RE: [Rails] how to insert a batch of records into db more efficiently

I am currently using the standard AR method create to insert records into oracle db. It seems that the create method generates an INSERT sql command for each record, and execute them separately. I felt that it was a bit slow.(For a record with about 50 columns, the insert speed is 25.3 records per second, and for a record with 4 columns, the insert speed is 115.25 records per second)

Since all the data have been stored in an array/hash (as the structure in db) before the inserting, I wonder if there is a more efficient way to write all the data into the db.(e.g. a table level command/an one-off command to insert or update a table)

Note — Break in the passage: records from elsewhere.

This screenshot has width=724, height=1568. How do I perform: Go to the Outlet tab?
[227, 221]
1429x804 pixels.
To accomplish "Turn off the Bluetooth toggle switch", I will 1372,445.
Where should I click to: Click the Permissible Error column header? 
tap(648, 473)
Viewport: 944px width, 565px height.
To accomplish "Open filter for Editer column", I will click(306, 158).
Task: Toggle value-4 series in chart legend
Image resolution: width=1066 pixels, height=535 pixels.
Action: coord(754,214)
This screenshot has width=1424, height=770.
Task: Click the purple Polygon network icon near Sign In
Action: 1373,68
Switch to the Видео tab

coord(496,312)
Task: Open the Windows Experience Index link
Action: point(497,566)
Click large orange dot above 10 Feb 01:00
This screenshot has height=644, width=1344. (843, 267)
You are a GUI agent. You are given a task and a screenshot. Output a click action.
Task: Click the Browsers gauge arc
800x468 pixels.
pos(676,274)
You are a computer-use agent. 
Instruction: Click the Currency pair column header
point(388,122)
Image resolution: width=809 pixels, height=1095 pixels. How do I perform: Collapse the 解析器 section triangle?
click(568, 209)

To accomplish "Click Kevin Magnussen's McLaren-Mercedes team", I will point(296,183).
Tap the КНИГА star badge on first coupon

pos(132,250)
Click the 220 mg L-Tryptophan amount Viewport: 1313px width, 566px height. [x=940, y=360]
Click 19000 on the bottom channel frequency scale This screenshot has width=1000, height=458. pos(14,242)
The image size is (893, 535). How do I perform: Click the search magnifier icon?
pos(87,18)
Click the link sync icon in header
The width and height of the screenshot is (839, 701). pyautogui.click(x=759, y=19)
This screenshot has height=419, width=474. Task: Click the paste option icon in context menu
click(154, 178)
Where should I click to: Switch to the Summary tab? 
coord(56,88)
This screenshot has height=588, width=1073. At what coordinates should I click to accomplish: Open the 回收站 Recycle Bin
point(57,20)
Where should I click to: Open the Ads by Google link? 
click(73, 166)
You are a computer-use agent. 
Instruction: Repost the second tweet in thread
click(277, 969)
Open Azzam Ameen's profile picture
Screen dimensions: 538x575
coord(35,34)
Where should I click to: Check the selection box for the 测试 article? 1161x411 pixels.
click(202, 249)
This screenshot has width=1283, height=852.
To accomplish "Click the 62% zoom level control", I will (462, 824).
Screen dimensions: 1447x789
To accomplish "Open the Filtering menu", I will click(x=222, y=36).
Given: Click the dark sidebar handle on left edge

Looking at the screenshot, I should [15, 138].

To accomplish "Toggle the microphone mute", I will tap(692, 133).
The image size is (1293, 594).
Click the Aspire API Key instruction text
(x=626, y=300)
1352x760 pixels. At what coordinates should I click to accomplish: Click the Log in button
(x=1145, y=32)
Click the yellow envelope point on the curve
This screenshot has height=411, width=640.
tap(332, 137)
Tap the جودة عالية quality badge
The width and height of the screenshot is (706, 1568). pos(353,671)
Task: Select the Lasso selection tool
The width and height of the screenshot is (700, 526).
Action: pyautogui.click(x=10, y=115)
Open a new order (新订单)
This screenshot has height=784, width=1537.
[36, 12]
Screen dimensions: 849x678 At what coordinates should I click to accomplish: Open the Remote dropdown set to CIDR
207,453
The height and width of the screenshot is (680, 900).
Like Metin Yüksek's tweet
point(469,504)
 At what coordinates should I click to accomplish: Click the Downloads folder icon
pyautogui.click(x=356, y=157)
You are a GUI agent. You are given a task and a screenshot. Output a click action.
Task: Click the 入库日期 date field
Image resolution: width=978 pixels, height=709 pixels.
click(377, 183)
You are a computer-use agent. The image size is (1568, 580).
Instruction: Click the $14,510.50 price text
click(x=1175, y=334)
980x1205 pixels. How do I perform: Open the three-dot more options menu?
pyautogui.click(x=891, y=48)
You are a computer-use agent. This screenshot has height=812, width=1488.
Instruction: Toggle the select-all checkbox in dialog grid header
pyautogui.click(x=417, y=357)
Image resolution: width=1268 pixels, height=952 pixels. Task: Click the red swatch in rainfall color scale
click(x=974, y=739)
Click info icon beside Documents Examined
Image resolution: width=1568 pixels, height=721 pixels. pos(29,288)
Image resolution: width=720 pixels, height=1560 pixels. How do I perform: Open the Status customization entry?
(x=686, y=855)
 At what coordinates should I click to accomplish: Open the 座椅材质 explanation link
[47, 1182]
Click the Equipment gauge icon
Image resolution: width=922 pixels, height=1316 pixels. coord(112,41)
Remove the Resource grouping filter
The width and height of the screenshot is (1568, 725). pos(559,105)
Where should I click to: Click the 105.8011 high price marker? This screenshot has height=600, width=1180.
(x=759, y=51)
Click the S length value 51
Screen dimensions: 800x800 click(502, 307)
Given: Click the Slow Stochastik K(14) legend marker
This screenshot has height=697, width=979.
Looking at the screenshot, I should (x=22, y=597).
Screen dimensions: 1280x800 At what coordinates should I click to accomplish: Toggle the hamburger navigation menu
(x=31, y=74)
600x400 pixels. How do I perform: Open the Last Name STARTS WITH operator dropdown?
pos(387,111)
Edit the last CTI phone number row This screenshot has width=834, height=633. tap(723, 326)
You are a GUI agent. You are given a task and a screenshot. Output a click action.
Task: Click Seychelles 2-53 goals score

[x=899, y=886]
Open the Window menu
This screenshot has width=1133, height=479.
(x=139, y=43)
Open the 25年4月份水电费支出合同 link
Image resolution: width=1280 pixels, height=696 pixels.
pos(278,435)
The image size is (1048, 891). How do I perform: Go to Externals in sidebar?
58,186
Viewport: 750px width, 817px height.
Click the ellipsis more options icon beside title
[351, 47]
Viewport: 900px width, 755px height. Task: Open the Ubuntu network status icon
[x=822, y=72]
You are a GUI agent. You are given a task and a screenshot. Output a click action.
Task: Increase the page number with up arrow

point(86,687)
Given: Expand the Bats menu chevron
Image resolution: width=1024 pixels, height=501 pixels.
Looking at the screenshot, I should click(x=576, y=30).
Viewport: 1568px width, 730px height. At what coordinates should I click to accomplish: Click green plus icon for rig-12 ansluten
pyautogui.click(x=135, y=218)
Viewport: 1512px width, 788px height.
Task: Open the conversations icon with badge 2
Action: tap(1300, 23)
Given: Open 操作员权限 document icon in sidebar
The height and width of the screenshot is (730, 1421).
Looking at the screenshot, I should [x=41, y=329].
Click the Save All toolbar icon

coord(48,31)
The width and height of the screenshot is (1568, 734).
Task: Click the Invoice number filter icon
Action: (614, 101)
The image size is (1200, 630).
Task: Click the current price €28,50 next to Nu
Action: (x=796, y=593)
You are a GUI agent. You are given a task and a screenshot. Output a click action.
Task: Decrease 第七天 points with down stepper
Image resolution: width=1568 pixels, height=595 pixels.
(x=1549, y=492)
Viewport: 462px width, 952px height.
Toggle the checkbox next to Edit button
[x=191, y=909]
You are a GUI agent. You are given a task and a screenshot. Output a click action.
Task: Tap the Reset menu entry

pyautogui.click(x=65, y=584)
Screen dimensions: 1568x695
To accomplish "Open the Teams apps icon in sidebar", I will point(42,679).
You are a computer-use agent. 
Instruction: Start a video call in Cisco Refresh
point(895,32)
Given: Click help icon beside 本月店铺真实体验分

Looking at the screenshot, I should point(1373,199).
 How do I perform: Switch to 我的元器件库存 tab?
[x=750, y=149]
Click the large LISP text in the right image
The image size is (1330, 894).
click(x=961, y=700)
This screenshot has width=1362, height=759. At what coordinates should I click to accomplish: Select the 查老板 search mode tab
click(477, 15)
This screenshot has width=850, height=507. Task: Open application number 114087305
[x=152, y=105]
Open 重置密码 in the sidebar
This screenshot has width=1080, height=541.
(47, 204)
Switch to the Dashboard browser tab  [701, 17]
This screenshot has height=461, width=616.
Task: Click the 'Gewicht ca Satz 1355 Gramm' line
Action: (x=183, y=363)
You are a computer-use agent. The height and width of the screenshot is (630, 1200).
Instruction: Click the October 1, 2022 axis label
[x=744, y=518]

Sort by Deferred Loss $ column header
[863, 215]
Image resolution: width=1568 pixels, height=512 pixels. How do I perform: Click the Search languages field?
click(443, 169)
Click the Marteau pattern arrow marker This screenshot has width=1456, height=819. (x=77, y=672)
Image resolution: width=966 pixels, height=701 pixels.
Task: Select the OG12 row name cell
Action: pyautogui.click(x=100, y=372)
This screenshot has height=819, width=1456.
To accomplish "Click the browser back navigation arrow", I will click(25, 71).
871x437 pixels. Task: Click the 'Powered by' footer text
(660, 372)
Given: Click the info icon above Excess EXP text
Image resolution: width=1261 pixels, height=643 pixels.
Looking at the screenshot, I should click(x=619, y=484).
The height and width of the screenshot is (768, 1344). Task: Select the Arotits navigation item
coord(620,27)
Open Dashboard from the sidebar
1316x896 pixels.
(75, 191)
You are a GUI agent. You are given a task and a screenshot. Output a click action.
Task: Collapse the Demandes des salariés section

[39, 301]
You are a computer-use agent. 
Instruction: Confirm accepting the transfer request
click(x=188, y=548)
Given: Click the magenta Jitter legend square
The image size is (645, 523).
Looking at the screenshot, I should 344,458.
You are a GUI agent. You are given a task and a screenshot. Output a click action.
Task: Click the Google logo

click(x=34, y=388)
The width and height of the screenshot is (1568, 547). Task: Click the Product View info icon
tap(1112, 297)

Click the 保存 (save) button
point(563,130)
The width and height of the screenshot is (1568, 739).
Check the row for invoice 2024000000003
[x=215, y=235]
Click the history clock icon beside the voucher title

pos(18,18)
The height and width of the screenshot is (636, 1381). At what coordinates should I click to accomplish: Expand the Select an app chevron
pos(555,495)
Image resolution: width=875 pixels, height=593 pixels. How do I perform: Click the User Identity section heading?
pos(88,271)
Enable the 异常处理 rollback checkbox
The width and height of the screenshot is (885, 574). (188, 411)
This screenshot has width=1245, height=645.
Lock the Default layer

You could either use the AR connection directly to write raw sql, or you could try using the ActiveRecord Extensions module. I don't know that it supports true batch insertion, but it does obviate the need to construct a model object for each new row, which is where most of the cost of mass imports seems to be. My mass imports went from hours to minutes once I switched to it.

- donald

Yes, ar::extensions does do a true batch insert, it even supports MySQL's ON DUPLICATE KEY UPDATE syntax, and it also verifies the size of the query and breaks it down into individual queries as necessary (ie. if you are inserting more than the MAX_PACKET_SIZE). It also does a lot of other cool stuff. The hash-based condition extensions via suffix are my favorite:

http://www.continuousthinking.com/tags/arext

I answered this in a private email, but in case someone searches archives and has this problem. The issue was that import was being called on the controller and not on the model. It must be called on the model,

  ie: Book.import

See http://www.continuousthinking.com/tags/arext for more information

Zach

Can you send me the import code you had written that produced this error? Email me privately, thanks,

Zach

My friend Jonah wrote Crewait, which is easier and faster than ARExtensions for bulk insertion.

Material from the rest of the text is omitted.